Editor’s note: The following essay appears in the Fall 2023 issue of Eikon.
Anthony Esolen. No Apologies: Why Civilization Depends on the Strength of Men. Washington, D.C.: Regnery Gateway, 2022.
As a university student, I remember stumbling upon an article in The Atlantic, “The End of Men.” Women now surpassed men in the workforce — to the betterment of society? Were women better adapted to a post-industrial workplace than men? Had we finally arrived at the end of men — ruling, leading, providing? That was over a decade ago.
Into a world further adrift in confusion, Anthony Esolen has written a book he himself wished need not be written. But write it, he did. And read it, we should. The title contains the tone — No Apologies — the subtitle, a thesis — Why Civilization Depends on the Strength of Men. Esolen attempts to convince us of what was once obvious: that this world does not run by magic but is built and sustained by the might of men living happily as men.
What if we have come to the end of men? “It would mean our end, our death; imagine a great city, rotting at the core, with no one strong enough to shore up the ruins” (2). Six chapters chisel and sculpt man as civilization has needed him — then and now. And this against that ideology whose desire is contrary to the man: Feminism and all her sickly offspring.
Man as He Was Fashioned
What kind of man does Esolen place before us?

(Collected data entries)
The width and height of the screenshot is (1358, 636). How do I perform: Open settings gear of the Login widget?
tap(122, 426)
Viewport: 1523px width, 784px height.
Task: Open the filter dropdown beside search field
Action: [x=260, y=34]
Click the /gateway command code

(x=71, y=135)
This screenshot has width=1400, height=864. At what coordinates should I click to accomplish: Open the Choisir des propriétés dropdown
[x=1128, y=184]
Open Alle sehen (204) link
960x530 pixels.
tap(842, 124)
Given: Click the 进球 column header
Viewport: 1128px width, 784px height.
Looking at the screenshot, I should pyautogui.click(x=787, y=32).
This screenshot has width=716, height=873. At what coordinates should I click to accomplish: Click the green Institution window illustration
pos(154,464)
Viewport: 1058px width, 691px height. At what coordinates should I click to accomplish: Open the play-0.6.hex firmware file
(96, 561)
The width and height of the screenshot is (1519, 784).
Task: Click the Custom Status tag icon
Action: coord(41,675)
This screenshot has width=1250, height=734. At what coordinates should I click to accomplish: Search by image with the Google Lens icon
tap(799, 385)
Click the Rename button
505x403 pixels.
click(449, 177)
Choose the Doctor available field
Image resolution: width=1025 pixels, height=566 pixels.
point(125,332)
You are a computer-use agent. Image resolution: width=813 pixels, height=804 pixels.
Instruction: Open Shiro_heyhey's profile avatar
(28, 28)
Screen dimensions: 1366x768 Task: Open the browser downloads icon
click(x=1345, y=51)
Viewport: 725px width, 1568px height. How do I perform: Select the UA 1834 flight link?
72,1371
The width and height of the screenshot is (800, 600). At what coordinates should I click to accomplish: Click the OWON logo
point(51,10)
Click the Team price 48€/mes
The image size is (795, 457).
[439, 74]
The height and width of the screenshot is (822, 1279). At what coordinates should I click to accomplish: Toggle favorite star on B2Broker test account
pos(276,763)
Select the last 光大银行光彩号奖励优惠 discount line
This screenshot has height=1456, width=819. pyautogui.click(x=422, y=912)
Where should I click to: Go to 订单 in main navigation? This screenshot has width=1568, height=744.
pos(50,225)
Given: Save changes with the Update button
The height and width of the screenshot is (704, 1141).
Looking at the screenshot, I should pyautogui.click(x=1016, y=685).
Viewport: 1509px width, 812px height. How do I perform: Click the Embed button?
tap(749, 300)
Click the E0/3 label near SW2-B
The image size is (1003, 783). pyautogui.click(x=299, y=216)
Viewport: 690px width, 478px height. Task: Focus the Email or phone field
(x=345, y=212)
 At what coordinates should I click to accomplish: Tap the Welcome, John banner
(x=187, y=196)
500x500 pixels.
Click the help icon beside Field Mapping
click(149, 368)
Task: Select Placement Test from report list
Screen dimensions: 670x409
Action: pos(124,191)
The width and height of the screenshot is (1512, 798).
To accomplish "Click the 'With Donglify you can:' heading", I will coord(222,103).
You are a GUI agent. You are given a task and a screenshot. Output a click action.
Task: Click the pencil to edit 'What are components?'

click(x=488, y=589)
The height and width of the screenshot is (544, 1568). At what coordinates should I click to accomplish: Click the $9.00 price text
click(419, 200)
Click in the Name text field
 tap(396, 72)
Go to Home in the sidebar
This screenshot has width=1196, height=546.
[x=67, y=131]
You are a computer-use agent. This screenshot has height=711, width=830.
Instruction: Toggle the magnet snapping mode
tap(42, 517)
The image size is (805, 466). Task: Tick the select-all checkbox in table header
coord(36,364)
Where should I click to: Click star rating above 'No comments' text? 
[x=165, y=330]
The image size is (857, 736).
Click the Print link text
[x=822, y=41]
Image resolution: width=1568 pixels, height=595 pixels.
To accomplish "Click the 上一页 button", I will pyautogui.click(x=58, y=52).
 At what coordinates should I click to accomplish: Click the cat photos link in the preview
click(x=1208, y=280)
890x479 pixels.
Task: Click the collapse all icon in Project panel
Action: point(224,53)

→ Requirement
In the book review, how many chapters does Esolen's book use to portray man as civilization has needed him?

→ Solution for this problem
Six chapters.